____ Texto de origen
Raúl Ricardo Alfonsín se sabrá de a poco lamentado auténticamente, apropiado por las circunstancias, invadido por los obsecuentes, abordado por una justicia tan lerda como inevitable.
De
pronto, todo pasará tan rápido (porque los sueños no saben pasar despacio): la
congoja nacional en procesión, el anuncio oficial de tres días de duelo, las
banderas a media asta, un cortejo con granaderos que lo acompañen hasta el
Congreso para un último adiós popular. Porque en un descuido, estará soñando
con una imposible multitud. Imaginará a columnas de hombres y mujeres
enarbolando su fotografía, boinas blancas y banderas partidarias; señoras
llorando sin consuelo y señores conteniéndose en una mueca fiera que siempre es
peor que el más rotundo llanto. Soñará que su deceso es el acto político más
genuino y convocante de los últimos tiempos.
________
____ Datos proporcionados
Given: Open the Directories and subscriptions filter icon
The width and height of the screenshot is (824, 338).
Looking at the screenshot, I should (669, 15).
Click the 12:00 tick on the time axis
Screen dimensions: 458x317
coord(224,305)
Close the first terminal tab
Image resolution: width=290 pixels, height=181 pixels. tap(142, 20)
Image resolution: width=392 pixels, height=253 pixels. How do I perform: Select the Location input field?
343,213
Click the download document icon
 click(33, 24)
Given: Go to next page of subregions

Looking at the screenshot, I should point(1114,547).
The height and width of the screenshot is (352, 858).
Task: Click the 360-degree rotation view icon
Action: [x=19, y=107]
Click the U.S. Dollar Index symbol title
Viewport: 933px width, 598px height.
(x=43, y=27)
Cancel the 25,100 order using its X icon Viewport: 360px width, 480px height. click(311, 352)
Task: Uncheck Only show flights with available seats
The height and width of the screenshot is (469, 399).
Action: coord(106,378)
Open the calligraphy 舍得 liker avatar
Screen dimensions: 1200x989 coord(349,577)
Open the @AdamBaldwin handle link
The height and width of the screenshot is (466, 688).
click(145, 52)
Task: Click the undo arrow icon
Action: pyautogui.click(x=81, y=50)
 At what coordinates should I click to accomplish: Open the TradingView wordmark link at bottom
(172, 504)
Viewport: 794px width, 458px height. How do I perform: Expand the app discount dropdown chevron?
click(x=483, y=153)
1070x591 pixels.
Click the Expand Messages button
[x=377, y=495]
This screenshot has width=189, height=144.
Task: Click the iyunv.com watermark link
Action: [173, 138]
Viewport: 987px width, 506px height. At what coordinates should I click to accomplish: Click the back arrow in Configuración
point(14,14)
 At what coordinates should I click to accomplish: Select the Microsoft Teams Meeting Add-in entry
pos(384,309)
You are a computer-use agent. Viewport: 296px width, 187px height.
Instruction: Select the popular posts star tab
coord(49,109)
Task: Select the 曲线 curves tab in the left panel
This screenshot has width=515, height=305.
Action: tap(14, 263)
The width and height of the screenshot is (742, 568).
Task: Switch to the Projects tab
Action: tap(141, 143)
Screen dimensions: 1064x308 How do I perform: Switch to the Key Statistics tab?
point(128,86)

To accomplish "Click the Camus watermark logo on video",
________
Comprueba tu comprensión:
**a.** En el texto sobre Alfonsín, ¿hasta dónde acompañarían los granaderos al cortejo?
**b.** Retoma el texto sobre Alfonsín y sigue escribiéndolo a partir de su última oración.

Respuestas dadas:
**a.** Hasta el Congreso.

**b.**
Sentirá orgullo de que en la calle no quepa un alfiler, aunque su posición no sea la mejor para contemplar el espectáculo. Lo habrán colocado en un féretro postamente ornamentado para la transmisión en vivo de su cuerpo muerto, con el correspondiente besamanos póstumo e interminable que aceptará por igual al sentido tipo que lo respetó y admiró en vida, como al puteador profesional que festejó los trece paros que le obsequió
“Sin
distinción de banderas, todo el arco político nacional se ha unido para
despedir a un líder de todos”, le parecerá escuchar que dicen en un noticiero
que ya no hablará del dengue ni de nada. Y, efectivamente, podrá observar desde
afuera de la escena (como en todo sueño) cómo uno a uno se persignarán o le
darán una tardía e inútil caricia al pasar junto a su cadáver vestido otra vez
de Presidente.
Ahí también estará la democracia, como un estigma que lo seguirá hasta el más allá: ante la solemnidad que ofrece el final de una vida, desfilarán ecuánimes los impulsores de su llegada al poder y los responsables del Golpe (financiero) de Estado que lo derrocó, enjugados juntos con un mismo gran pañuelo con los colores de la bandera argentina.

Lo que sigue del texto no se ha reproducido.